Summary: Enhance Dot-product pattern recognition to avoid mult widening.
Status: UNCONFIRMED
Alias: None
Product: gcc
Classification: Unclassified
Component: tree-optimization (show other bugs)
Version: 4.9.0
: P3 enhancement
Target Milestone: ---
Assignee: Not yet assigned to anyone
URL:
Keywords: missed-optimization
Depends on:
Blocks: vectorizer
  Show dependency treegraph
 
Reported: 2013-03-25 10:01 UTC by Yuri Rumyantsev
Modified: 2021-07-21 03:19 UTC (History)
1 user (show)

See Also:
Host:
Target:
Build:
Known to work:
Known to fail:
Last reconfirmed:


Attachments

Note You need to log in before you can comment on or make changes to this bug.
Description Yuri Rumyantsev 2013-03-25 10:01:05 UTC
Comparing performance of icc and gcc compilers we found out that for one important benchmark from eembc 1.1 suite gcc produces very poor code in comparison with icc. This deficiency can be illustrated by the following simple example:

typedef signed short s16;
typedef signed long  s32;
void bar (s16 *in1, s16 *in2, s16 *out, int n, s16 scale)
{
  int i;
  s32 acc = 0;
  for (i=0; i<n; i++)
    acc += ((s32) in1[i] * (s32) in2[i]) >> scale;
  *out = (s16) acc;
}
gcc performes mult widening conversion for it which does not look reasonable and leads to suboptiml code for x86 at least.

I assume that Dot-prodeuct pattern recognition can be simply enhanced to accept such case by allowing the following stmts:

     type x_t, y_t;
     TYPE1 prod;
     TYPE2 sum = init;
   loop:
     sum_0 = phi <init, sum_1>
     S1  x_t = ...
     S2  y_t = ...
     S3  x_T = (TYPE1) x_t;
     S4  y_T = (TYPE1) y_t;
     S5  prod = x_T * y_T;
     [S6  prod = (TYPE2) prod;  #optional]
     S6' prod1 = prod1 <bin-op> <opnd>
     S7  sum_1 = prod1 + sum_0;

where S6' is vectorizable.
Comment 1 Cong Hou 2013-11-08 19:44:07 UTC
The way ICC uses is not related to dot-product. It just finds out a smart way to implement widen-mult (s16 to s32) using PMADDWD.

I will try to make a patch on this issue.


thanks,
Cong
Comment 2 Cong Hou 2013-11-08 23:34:22 UTC
I examined the GCC generated code, and found the main problem is that the load of 'scale' (rhs operand of >>) to an xmm register is in the loop body, which could be moved outside.

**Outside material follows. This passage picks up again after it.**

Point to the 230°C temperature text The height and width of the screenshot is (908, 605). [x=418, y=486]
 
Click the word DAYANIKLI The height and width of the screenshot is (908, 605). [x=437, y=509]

This happened during rtl-reload pass. For the following code, the load to scale is still outside of the loop body.


void foo(short* a, short scale, int n) {
  int i;
  for (i=0; i<n; i++)
    a[i] = a[i] >> scale;
}


But for your code here, it is not. I suspect there may exist some issue in that pass.

By the way, from my test it turns out that using PMADDWD is no faster than the way used by GCC now.